Nella pubblica amministrazione si è assistito a un graduale abbandono: dall’iniziale coinvolgimento di tutta la platea di lavoratori, al restringimento della cerchia, includendo soltanto lavoratori fragili, genitori di under 14, assistenti e accompagnatori, fino a oggi con il ritorno degli accordi individuali con il dirigente per tutelare i fragili.
Insomma, il pubblico arranca e anche in Sicilia non va certamente meglio. In Regione la pratica dello smart working è praticamente scomparsa, ma si studia su un altro fronte, quello del telelavoro.
Ma qual è la differenza? Il telelavoro si svolge per forza a casa e i lavoratori sono vincolati dalle stesse regole e orari dell’ufficio. Cambia solo il luogo insomma, non le forme. Lo smart working può essere svolto ovunque e consente di lavorare entro i soli limiti di durata massima dell’orario di lavoro giornaliero e settimanale, dunque le ore non devono coincidere per forza con quelli dell’ufficio.
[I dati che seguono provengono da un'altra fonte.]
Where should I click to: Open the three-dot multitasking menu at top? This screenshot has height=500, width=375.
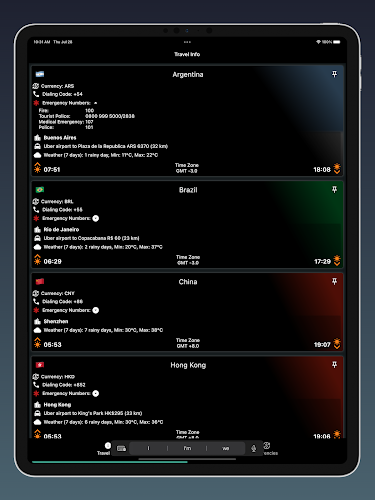tap(187, 42)
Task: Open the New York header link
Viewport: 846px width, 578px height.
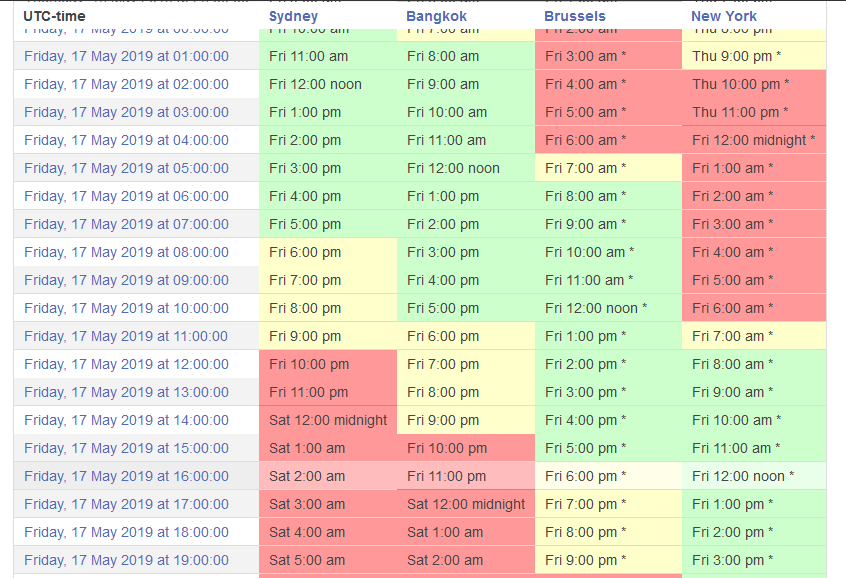Action: tap(723, 16)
“Non siamo riusciti a normare lo smart working. E’ stato raggiunto solo un accordo sul telelavoro, attualmente in via sperimentale e al quale può accedere solo il 10% della platea dei dipendenti. Principalmente sono soggetti fragili, persone che hanno familiari con la legge 104 art.3 comma 3, con problemi personali o minori“. E’ questo il quadro dipinto da Giuseppe Badagliacca del Csa-Cisal che ha sottolineato l’esistente di un altro grave problema. “La Regione – aggiunge – è a corto di personale. Negli ultimi vent’anni ci sono stati più pensionamenti che assunzioni. Chi può accedere al telelavoro sono le funzioni alte, come istruttori e funzionari. Le categorie A e B, come portieri, uscieri o autisti, non possono farlo. Quest’ultime sono il 50% dell’attuale dotazione organica, su circa 4.900 dipendenti“.
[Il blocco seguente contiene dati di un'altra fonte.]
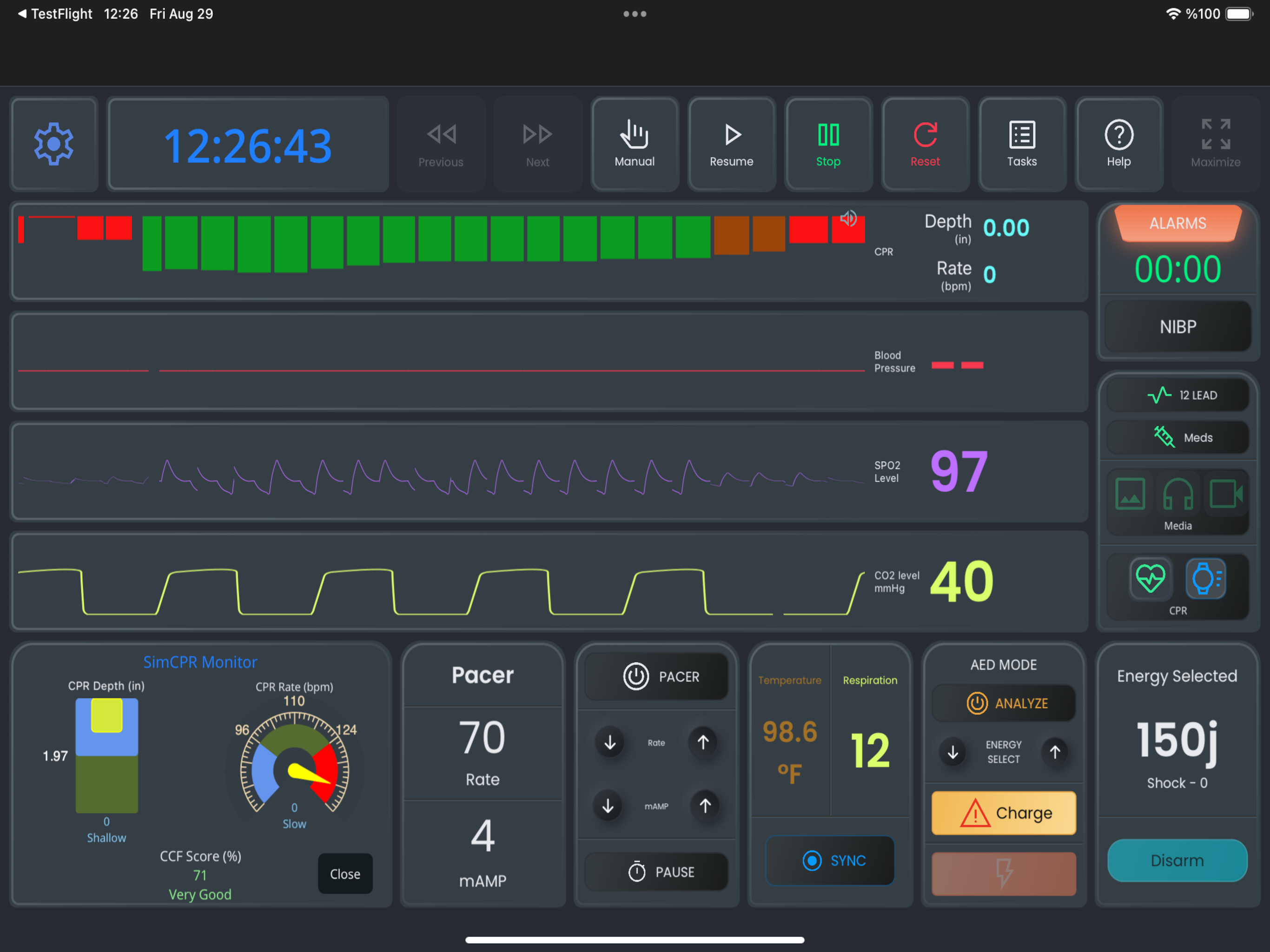The height and width of the screenshot is (952, 1270).
Task: Decrease mAMP with down arrow
Action: point(608,806)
Resta comunque l’amarezza. La Sicilia ha perso l’ennesimo treno in corsa. “Da questo punto di vista – prosegue Badagliacca – la pubblica amministrazione non è riuscita a evolversi. L’impatto con il Covid ci ha costretti ad attuare lo smart working e pensavamo che la procedura rimanesse nel tempo. Ovviamente normandolo, perché in quei tempi, con caratteri di straordinarietà e urgenza, ci siamo ritrovati immediatamente a correre ai ripari per continuare a portare avanti le attività“. In realtà, però, telelavoro e lavoro agile “sono sempre stati previsti nei contratti nazionali dello Stato, ma dovrebbe essere poi l’amministrazione a trovare l’accordo e regolamentarlo. Nel caso dei Comuni, per esempio, la norma c’è. Ogni singolo Comune, poi, dovrebbe regolamentarlo ma vi è un’evidente incapacità nell’autoregolamentazione“.
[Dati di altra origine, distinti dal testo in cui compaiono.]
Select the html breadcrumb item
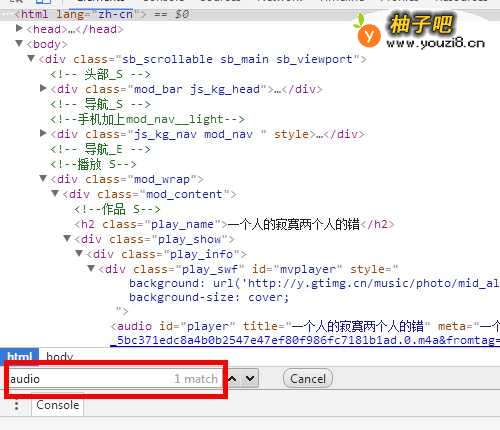 [20, 356]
A questo punto non resta altro che testare (almeno in piccole dosi) gli effetti del telelavoro. “Anche il telelavoro – dichiara – si potrebbe estendere. Intanto abbiamo approvato la soglia del 10% in via sperimentale e vedremo come andrà l’esperimento“. In dirittura d’arrivo dovrebbe essere anche “il nuovo contratto dei regionali che stiamo sottoscrivendo. Siamo un triennio indietro – conclude Badagliacca – ma a parer mio con la nuova norma riusciremo a sviluppare qualcosa, sempre tenendo conto dello scarno personale e che quelli che possono aderire, di fatto, sono pochi perché le funzioni alte le puoi regolamentare ma per quelle basse è più difficile“.